Leader/Follower Replication and Hctree/Bedrock

One of the three goals for hctree - as yet unimplemented and as yet only vaguely conceived - is to provide support for leader/follower replication for use in a system like bedrockdb. This page discusses exactly what those features might be by examining how a high-concurrency hctree/bedrock system might work.

It is organized as follows:

  1. Distributed Journal Changes - in which two modifications to bedrock's distributed journal required to improve concurrency are described.

  2. Node Catchup - how the modified journal entry format permits concurrency during catchup.

  3. Followers and ASYNC Transactions - how the modified journal entry format permits concurrency when applying ASYNC transactions, and how readers must be managed on follower nodes to ensure they see only consistent database snapshots.

  4. Leaders and ASYNC Transactions - how leaders can generate journal entries while processing ASYNC transactions without sacrificing database concurrency.

  5. Concurrent QUORUM Transactions - how QUORUM transactions would work, and how they can be run concurrently.

  6. Conclusion - a summary of the required hctree features identified in the previous 4 sections.

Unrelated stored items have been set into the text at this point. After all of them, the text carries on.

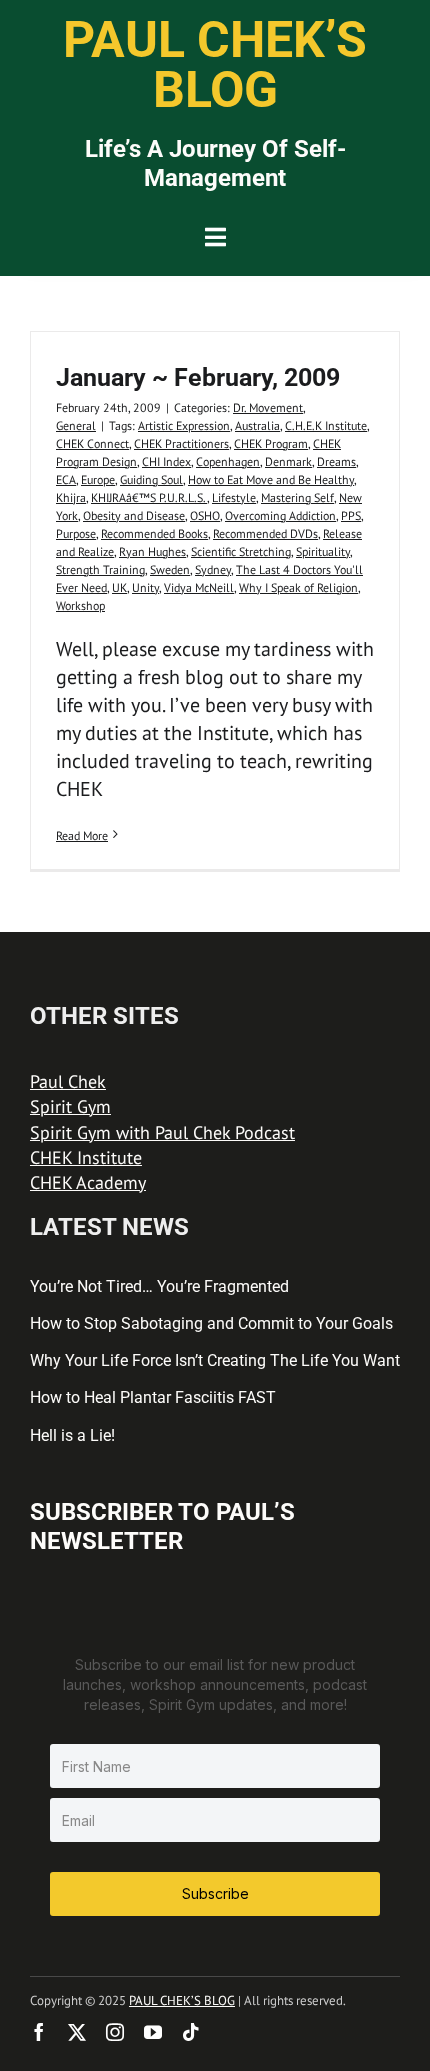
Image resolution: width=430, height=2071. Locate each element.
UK (119, 587)
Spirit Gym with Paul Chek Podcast (162, 1132)
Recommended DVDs (265, 533)
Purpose (76, 533)
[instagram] (115, 2032)
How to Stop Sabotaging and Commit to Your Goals (211, 1323)
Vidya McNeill (199, 587)
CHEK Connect (92, 443)
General (76, 425)
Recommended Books (154, 533)
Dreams (336, 461)
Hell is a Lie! (72, 1435)
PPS (351, 515)
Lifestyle (234, 497)
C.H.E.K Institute (326, 425)
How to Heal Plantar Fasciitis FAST (153, 1397)
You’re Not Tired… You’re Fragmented (159, 1286)
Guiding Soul (151, 479)
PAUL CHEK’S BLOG (182, 2000)
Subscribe (215, 1893)
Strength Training (100, 569)
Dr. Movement (268, 407)
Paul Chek (68, 1081)
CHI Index (166, 461)
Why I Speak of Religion (298, 587)
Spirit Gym (70, 1106)
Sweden (170, 569)
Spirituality (323, 551)
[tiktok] (191, 2032)
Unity (145, 587)
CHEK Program (271, 443)
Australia (257, 425)
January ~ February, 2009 (198, 377)
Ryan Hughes (152, 551)
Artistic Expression (184, 425)
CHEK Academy (88, 1182)
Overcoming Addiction (280, 515)
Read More (82, 835)
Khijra (71, 497)
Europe (98, 479)
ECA (66, 479)
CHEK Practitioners (181, 443)
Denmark (288, 461)
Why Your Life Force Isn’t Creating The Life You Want (215, 1360)
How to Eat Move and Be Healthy (271, 479)
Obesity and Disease (134, 515)
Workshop (80, 605)
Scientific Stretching (241, 551)
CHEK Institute (86, 1157)
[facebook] (39, 2032)
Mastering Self (297, 497)
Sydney (213, 569)
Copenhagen (228, 461)
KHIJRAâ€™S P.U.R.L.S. (149, 497)
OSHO (205, 515)
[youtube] (153, 2032)
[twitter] (77, 2032)
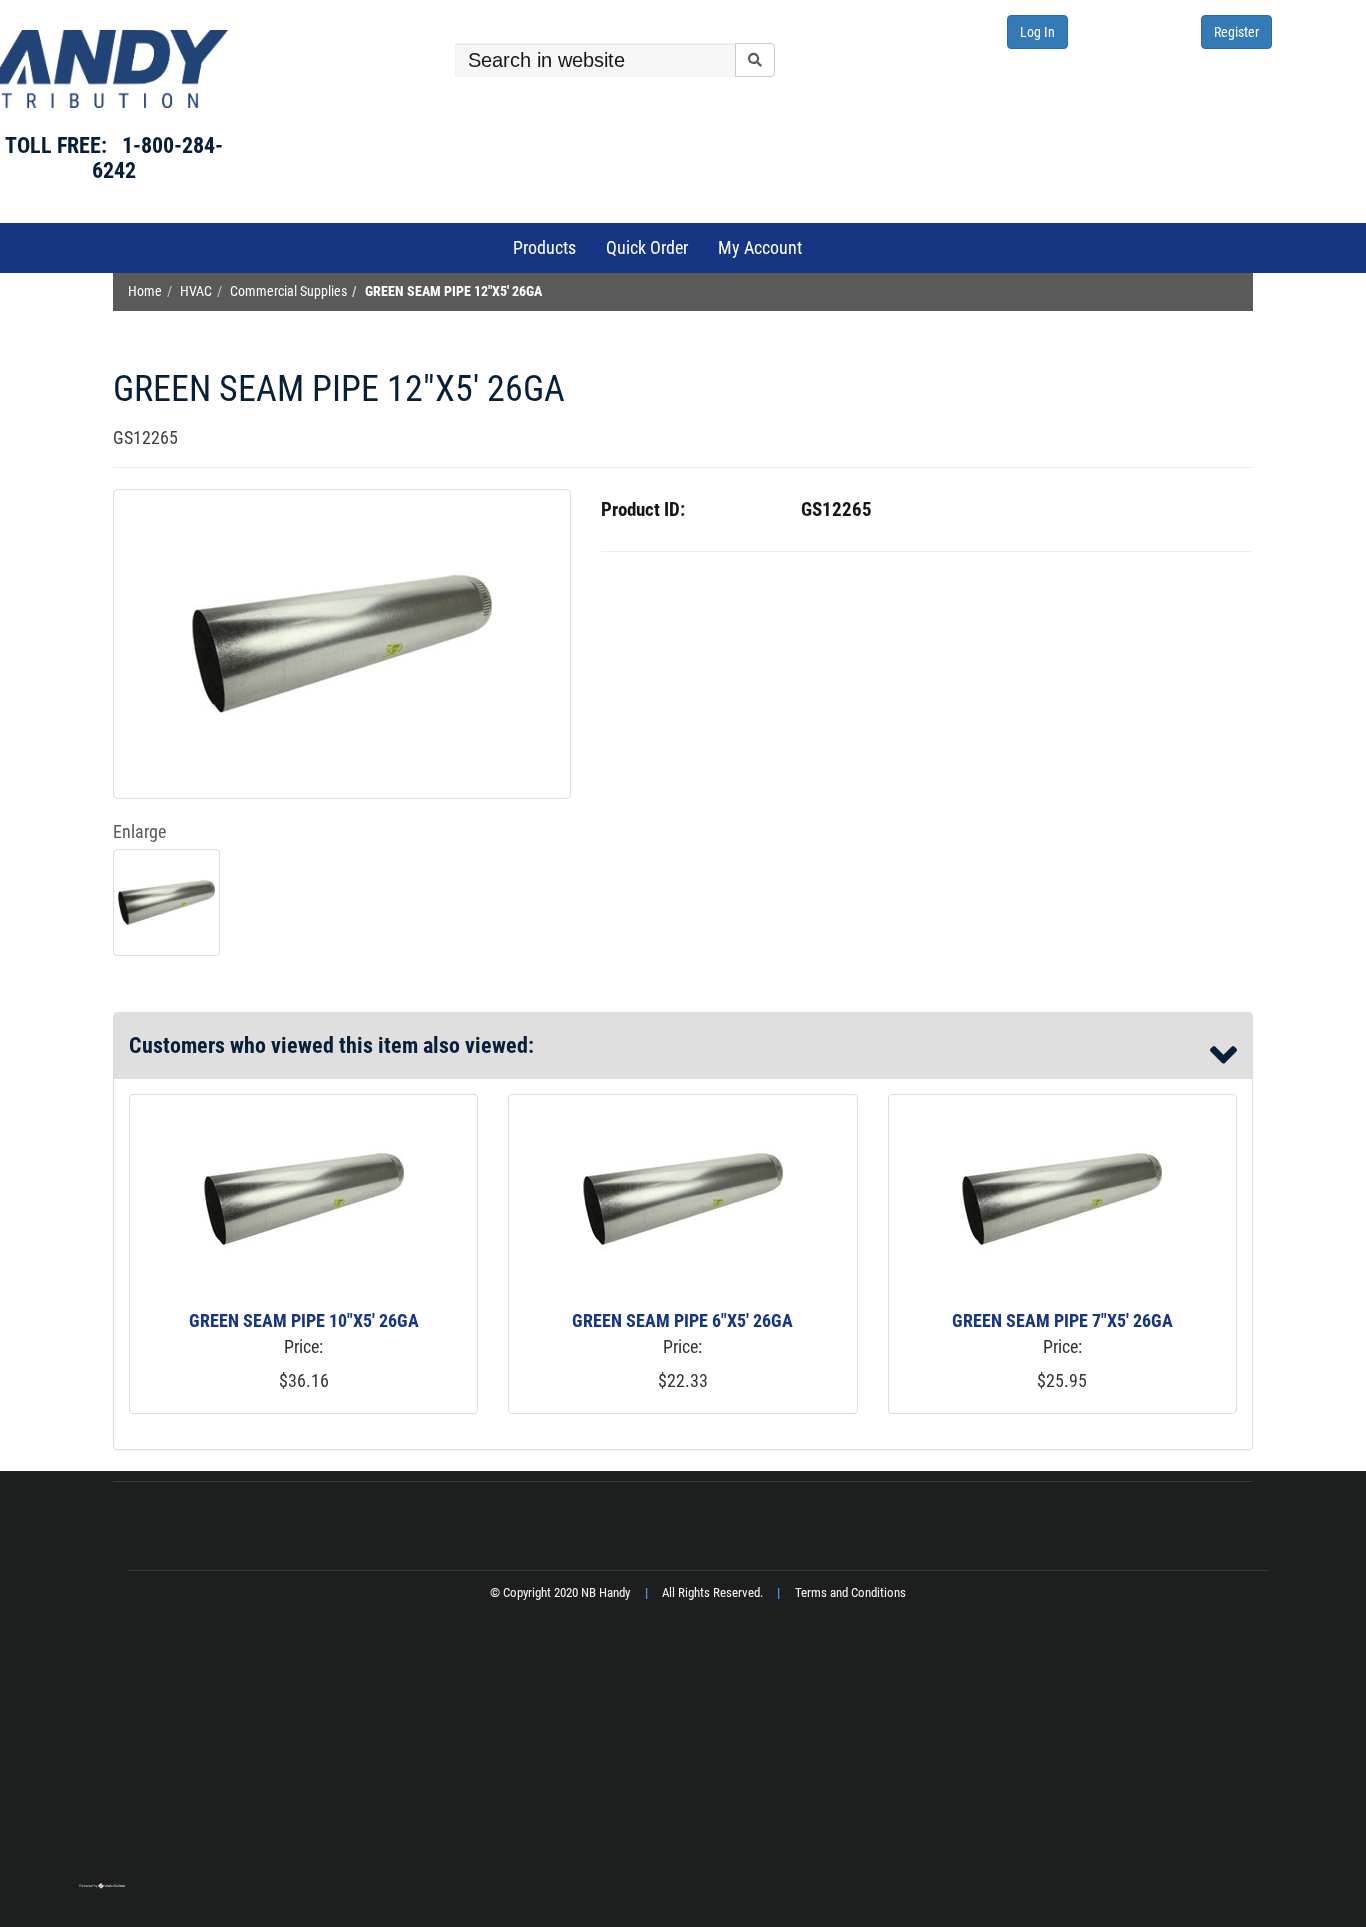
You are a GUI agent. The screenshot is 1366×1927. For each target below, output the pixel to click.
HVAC (196, 291)
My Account (760, 247)
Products (544, 247)
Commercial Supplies (288, 291)
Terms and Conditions (850, 1592)
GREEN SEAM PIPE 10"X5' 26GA (304, 1320)
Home (145, 291)
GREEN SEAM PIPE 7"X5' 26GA (1062, 1320)
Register (1236, 32)
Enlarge (139, 831)
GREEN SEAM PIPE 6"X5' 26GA (682, 1320)
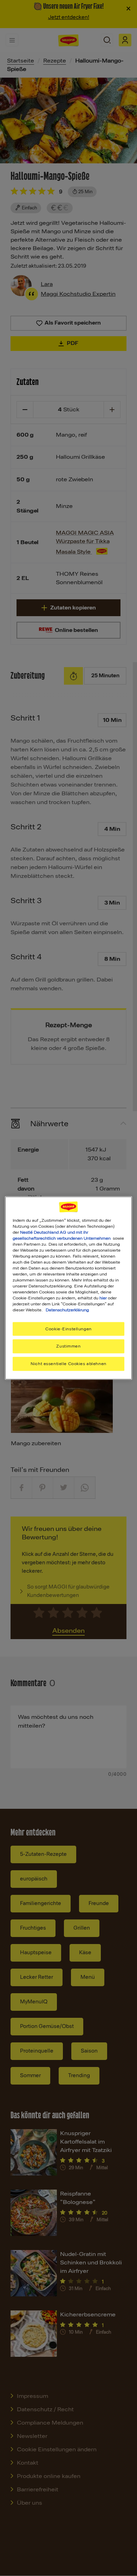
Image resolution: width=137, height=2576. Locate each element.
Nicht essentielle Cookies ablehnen (68, 1363)
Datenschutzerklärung (67, 1309)
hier (103, 1298)
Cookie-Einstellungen (68, 1328)
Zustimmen (68, 1346)
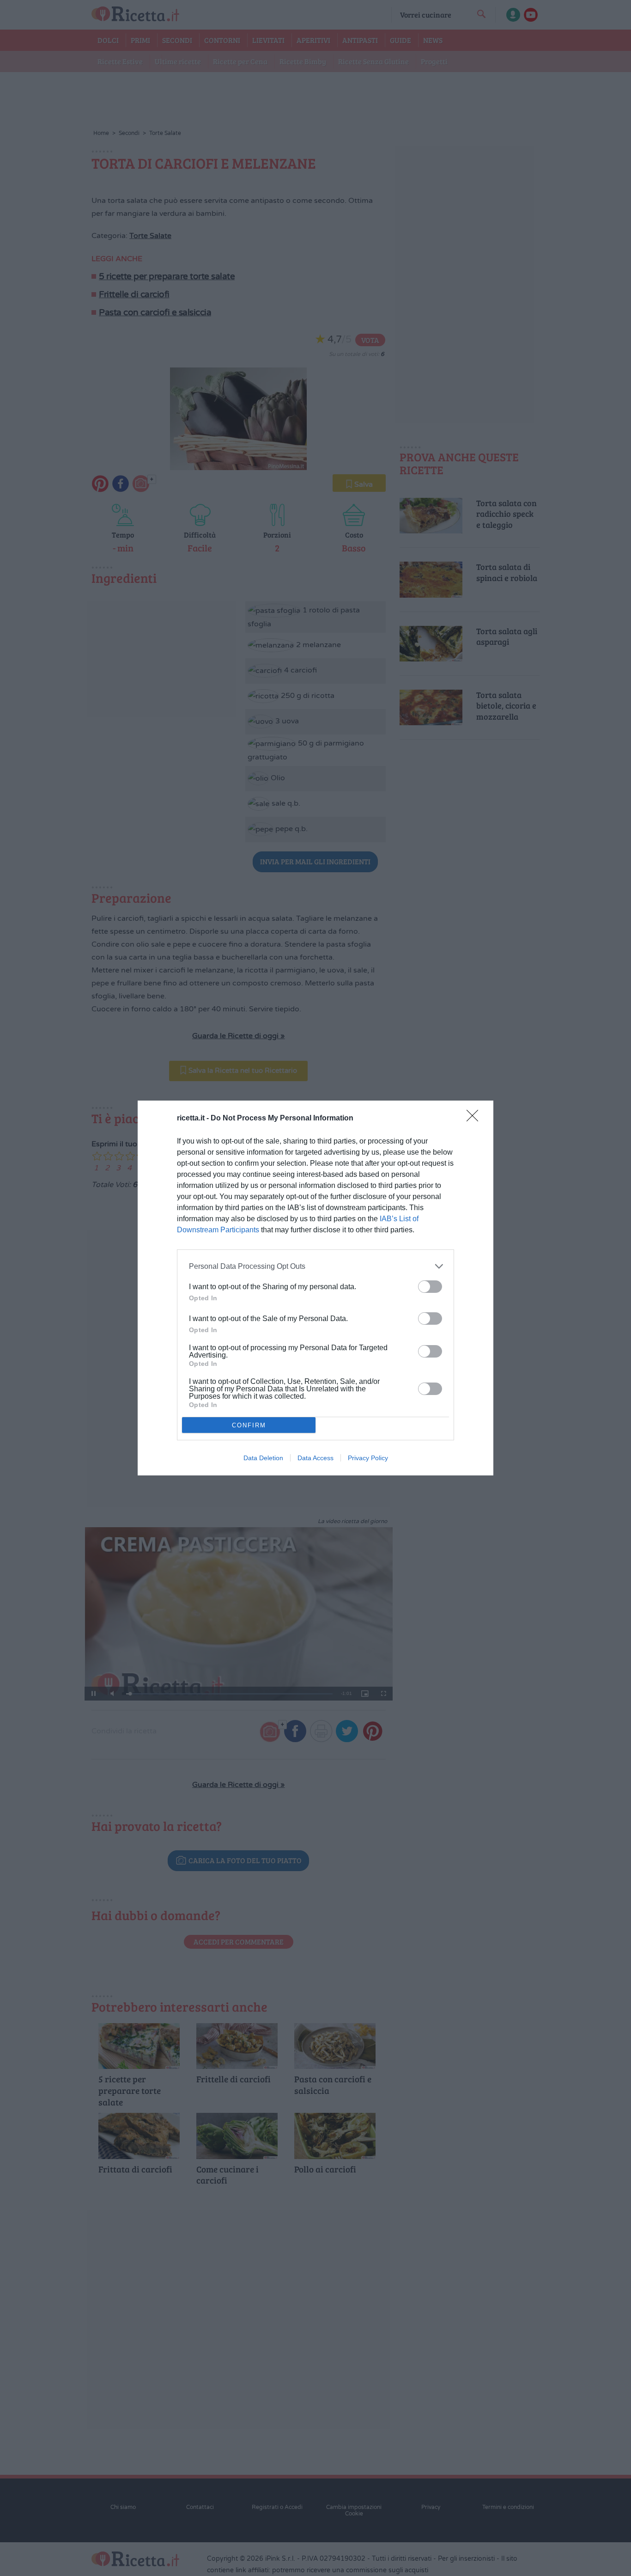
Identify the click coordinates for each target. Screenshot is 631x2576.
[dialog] (315, 1288)
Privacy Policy (368, 1458)
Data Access (315, 1458)
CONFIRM (249, 1425)
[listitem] (315, 1266)
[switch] (430, 1286)
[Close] (475, 1118)
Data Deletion (263, 1458)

1. Distributed Journal Changes

Bedrock links successfully committed write-transactions performed on the leader node into a distributed journal, where each journal entry is an SQL script made up (more or less) of the write statements from the original transaction. The journal is distributed to follower nodes, which evaluate journal entry scripts in order to bring the follower node database up to date.

Hctree background:

Hctree assigns to each transaction a unique integer id - the total number of transactions written to the database since the beginning of time. It calls this value the "commit id" (CID).

Bedrock documentation and code sometimes calls this value the "commit count", or the "transaction id", which is tricky because hctree uses "transaction id" for something else. This page uses "commit id" or CID.

Whatever it's called, each write-transaction/journal entry is assigned a CID as part of committing the transaction.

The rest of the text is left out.